I work at a children's hospital which has a lot of rules about co sleeping. It's brought back a lot of memories about my early days with the Diva. I end up talking with colleagues about my own journey with co-sleeping. Something which admittedly still happens. Ha some nights I would go up to bed after I thought I had settled her into her own bed to find her settled in ours. I was constantly told when she was a baby I was making a rod for my own back...I guess this proves them right? Apparently I was spoiling her because it's a thing spoiling your baby with too much love?
With the wee man I put a lot of pressure on myself to follow all the 'rules'. There was no way he was sleeping in my bed.
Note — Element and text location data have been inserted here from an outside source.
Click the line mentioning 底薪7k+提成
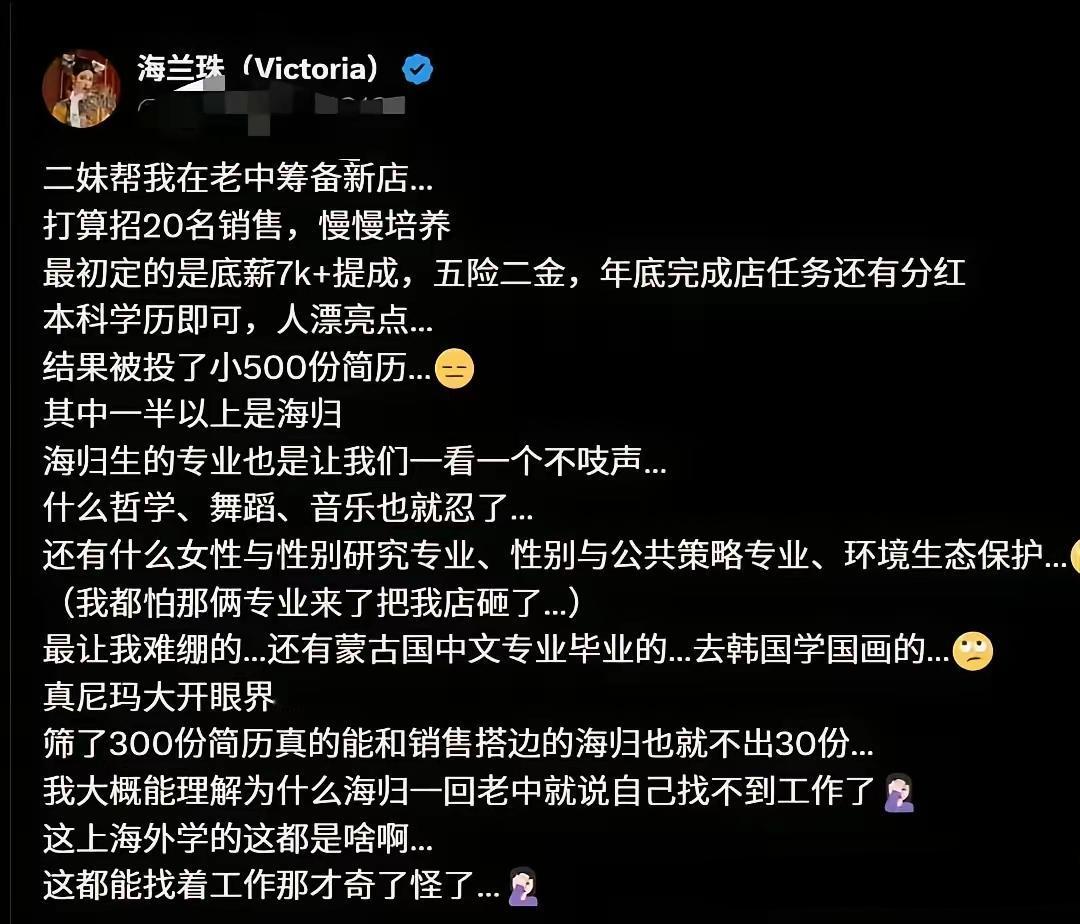The height and width of the screenshot is (924, 1080). tap(503, 273)
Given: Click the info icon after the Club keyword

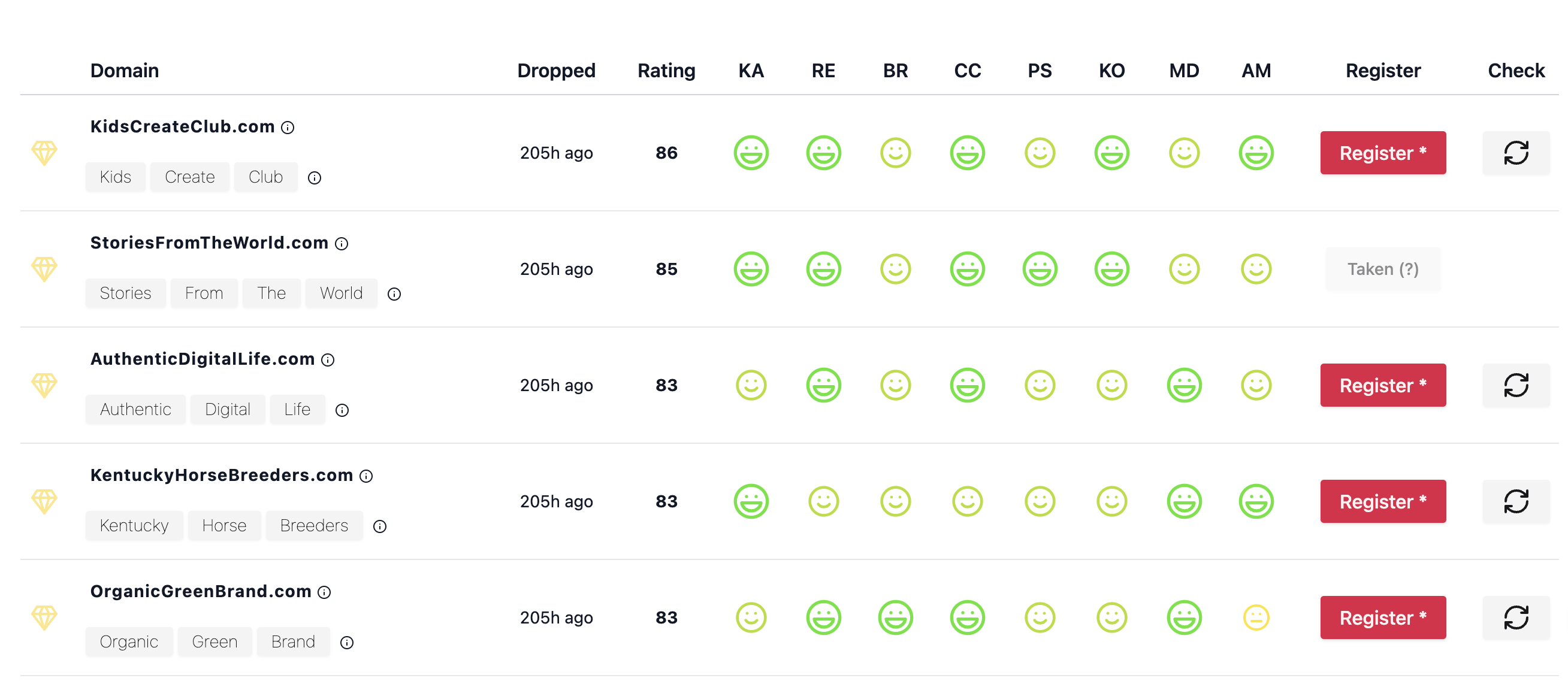Looking at the screenshot, I should (x=314, y=178).
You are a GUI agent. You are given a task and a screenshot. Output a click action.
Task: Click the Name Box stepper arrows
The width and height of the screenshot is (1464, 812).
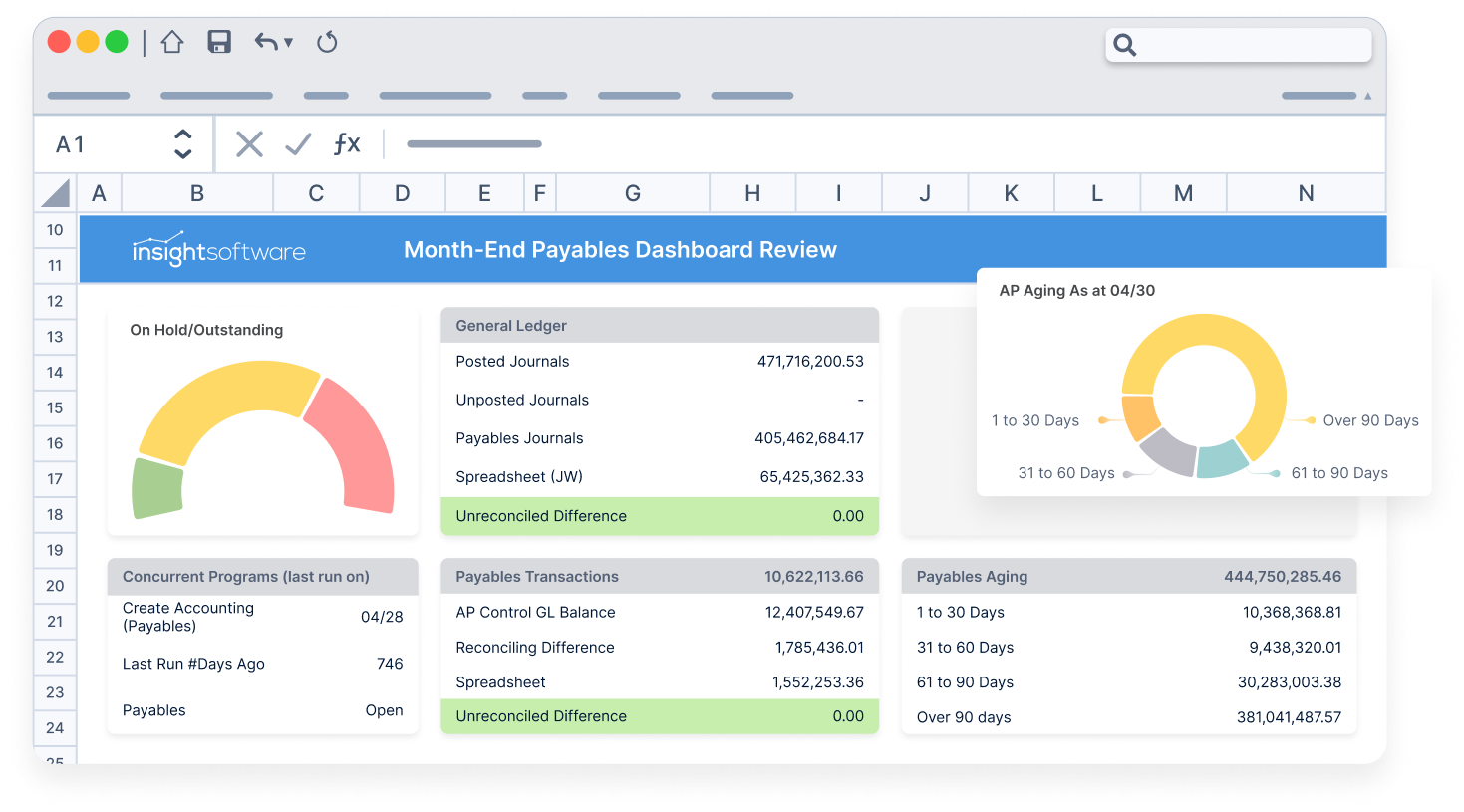[182, 144]
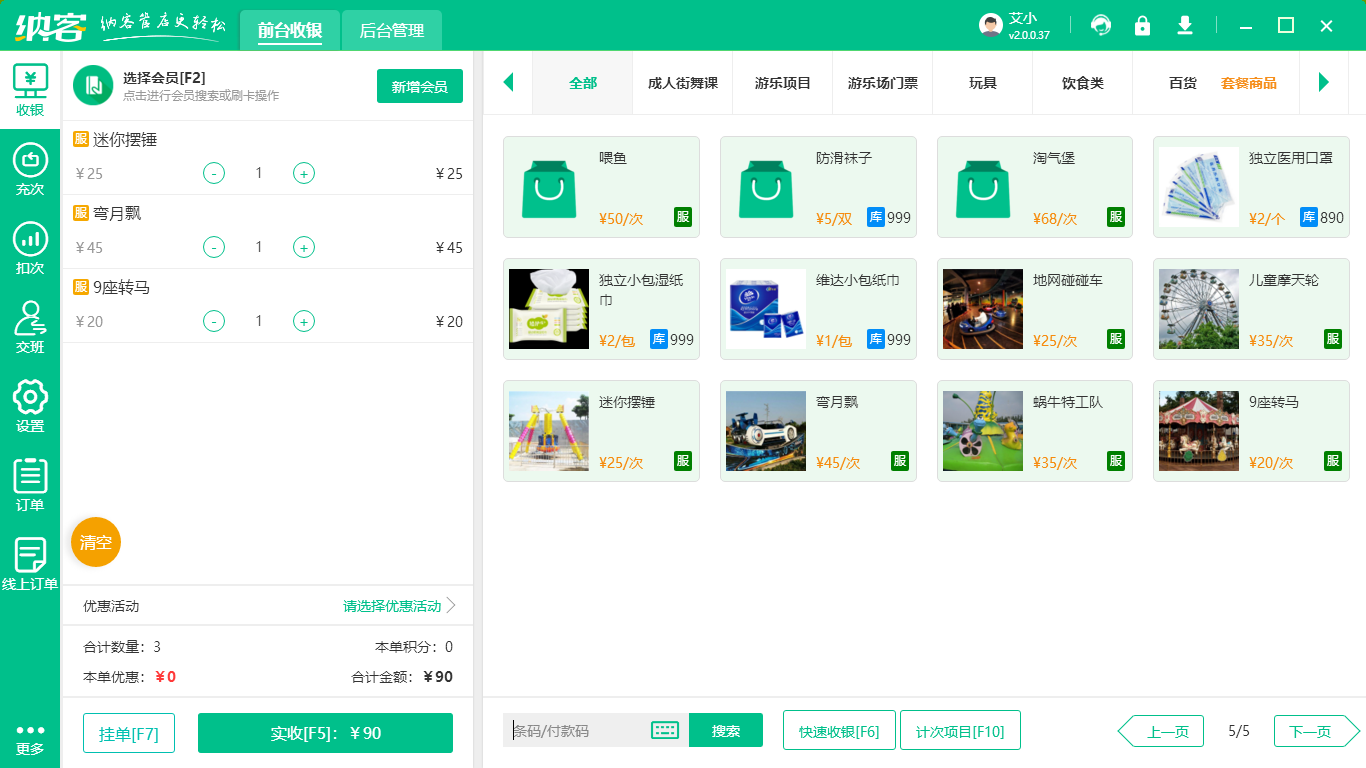Increase 弯月飘 quantity with plus button

click(303, 247)
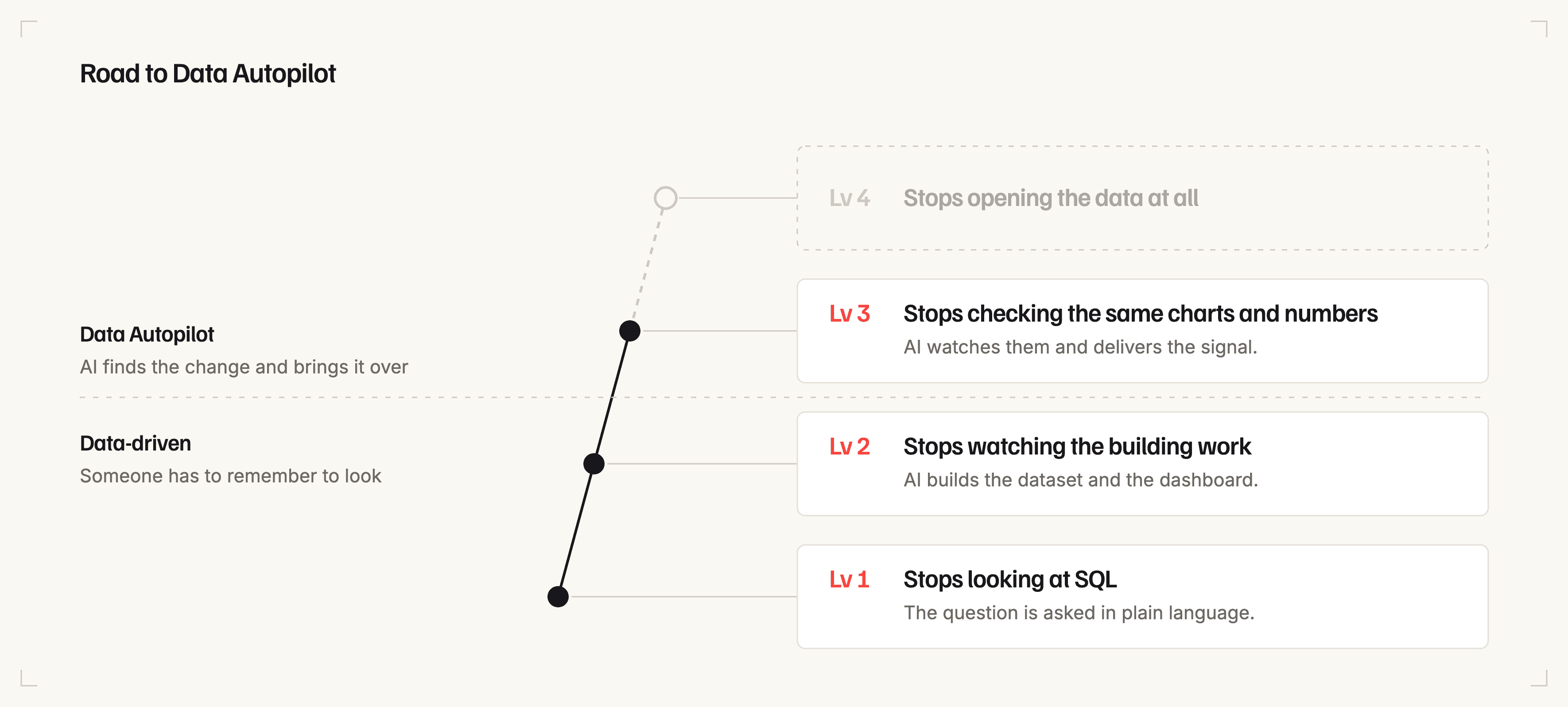
Task: Click the black Lv 1 milestone dot
Action: tap(558, 596)
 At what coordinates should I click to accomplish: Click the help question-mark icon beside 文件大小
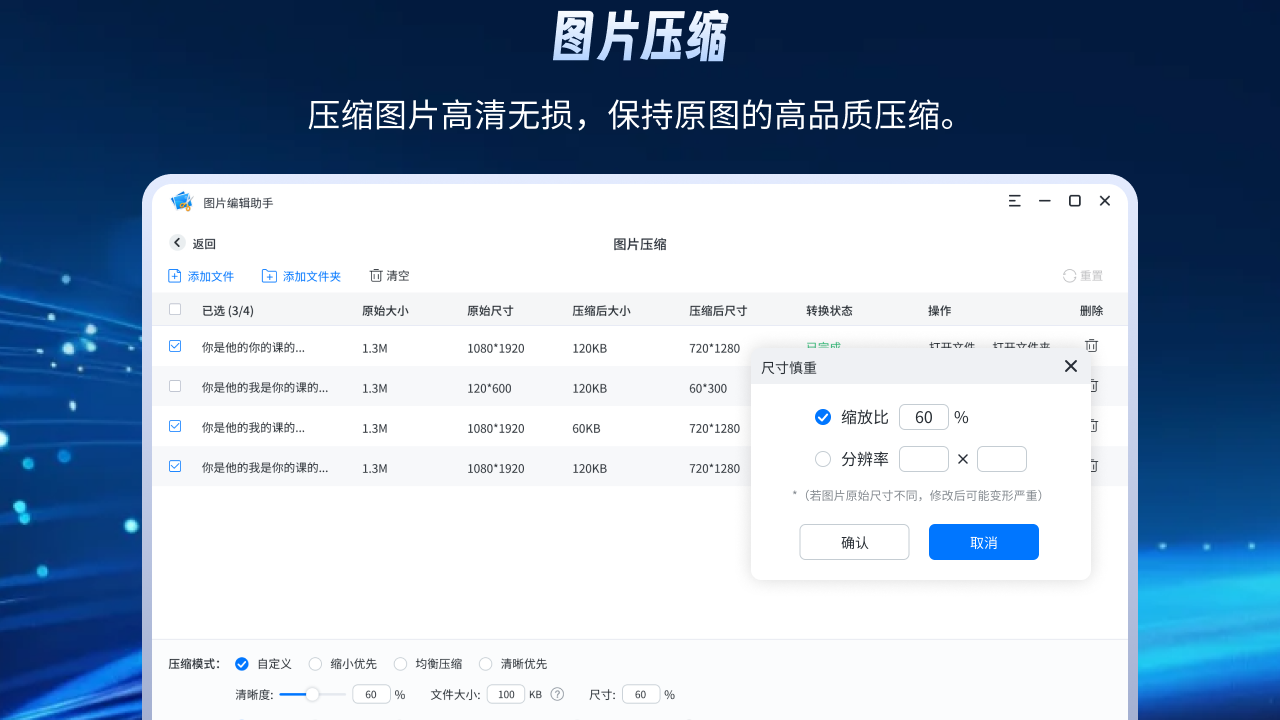pos(557,694)
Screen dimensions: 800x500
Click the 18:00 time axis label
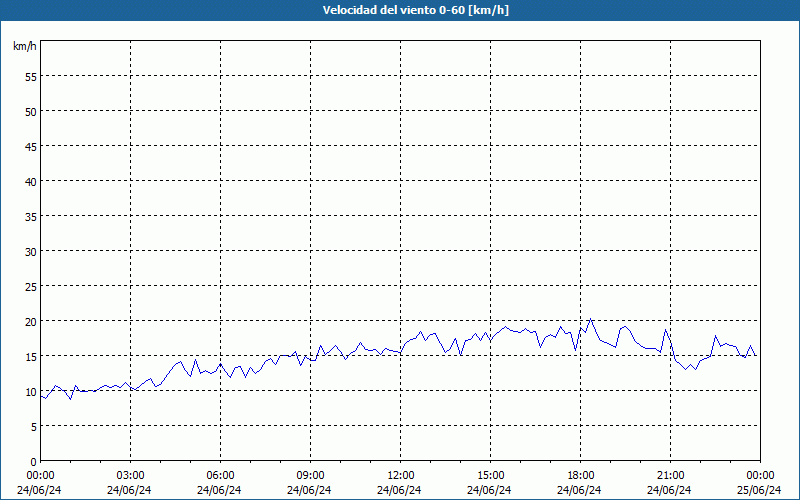[x=581, y=475]
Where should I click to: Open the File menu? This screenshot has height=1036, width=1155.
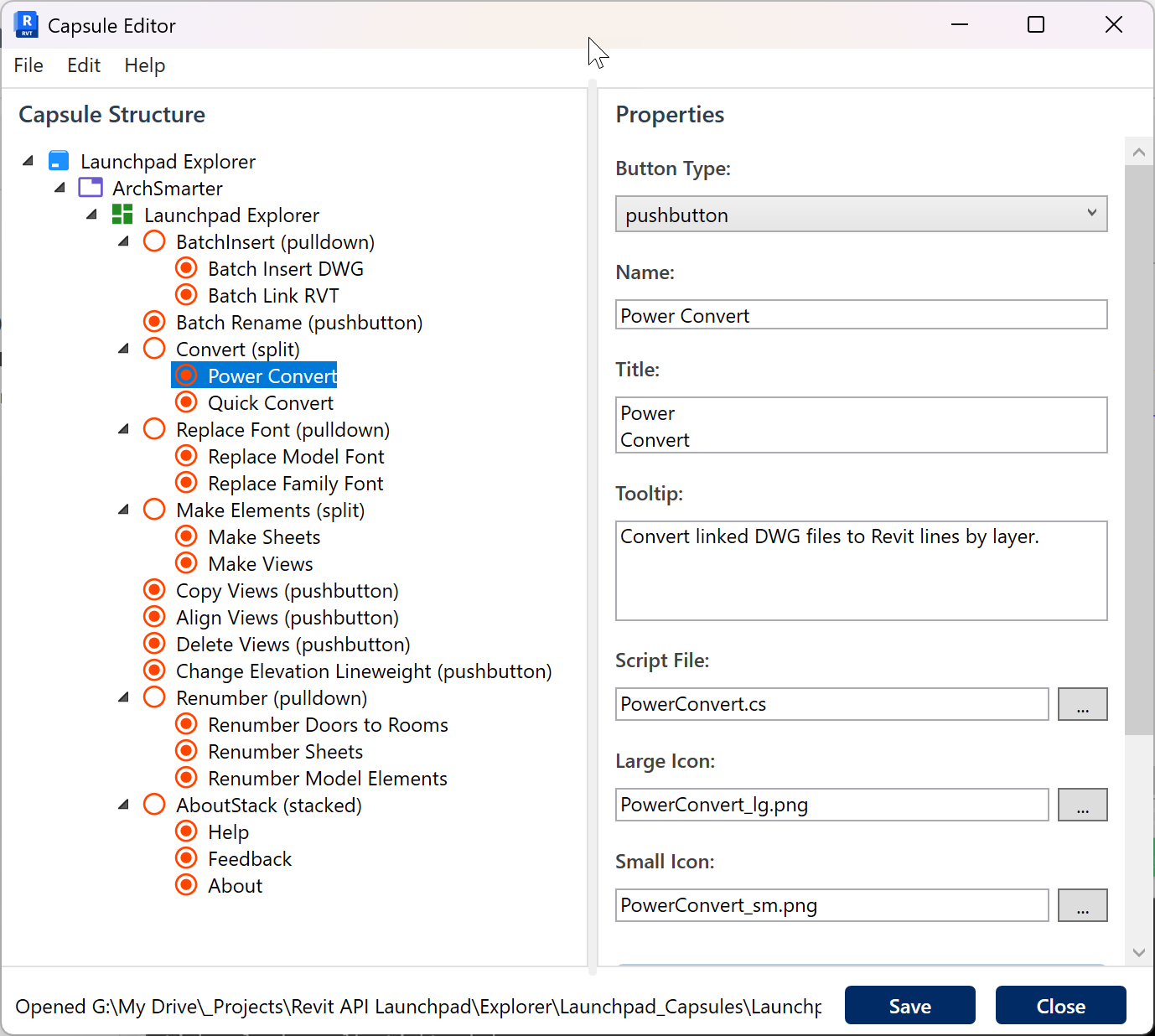[28, 65]
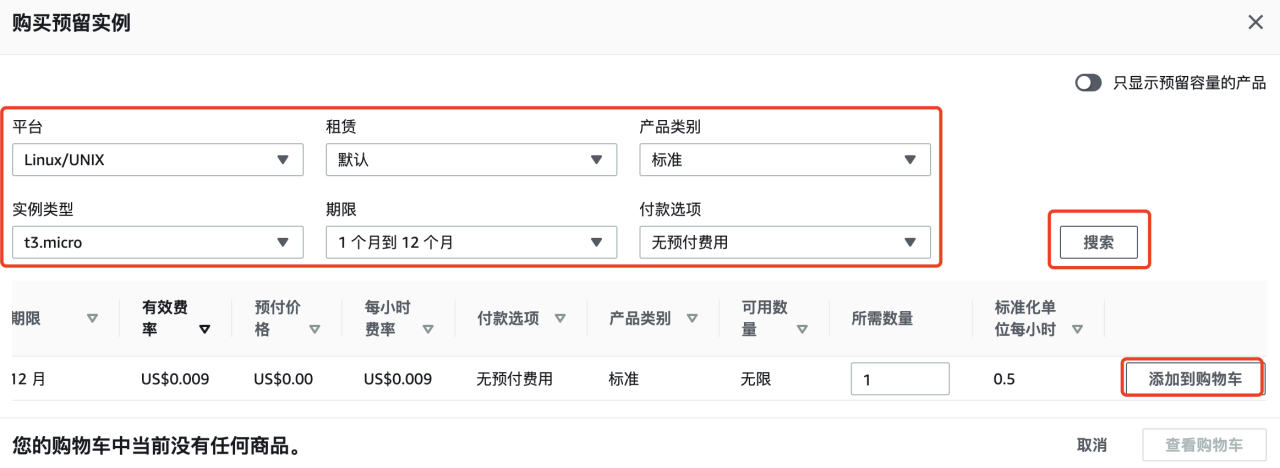Click the 所需数量 input field
This screenshot has width=1280, height=468.
tap(900, 380)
With the Diva I think I broke them all! I kept getting asked if I was an attachment parent then and was given all sorts of labels. For me it was just survival though as I was just THAT tired. It wasn't even just co sleeping. She hated the pram so she was pretty much always attached to me in the sling. Getting a break was hard as she didn't want anyone else except her mummy. Leaving her with the grandparents for Mummy and Daddy date nights was just not the done thing.
The irony though is that she has grown to be fiercely independent! She does most things on her own terms and if she is not ready to do something yet she will let you know. When she is ready though she doesn't do half measures! She is loud and confident in herself. When the day comes to an end though that's when she let's us know something is maybe not quite so right in her world. Most nights she sleeps in her own bed but there is still the occasional night it's just not happening or it just takes ages to settle her to bed. It's her though and if I go back I doubt I would change much.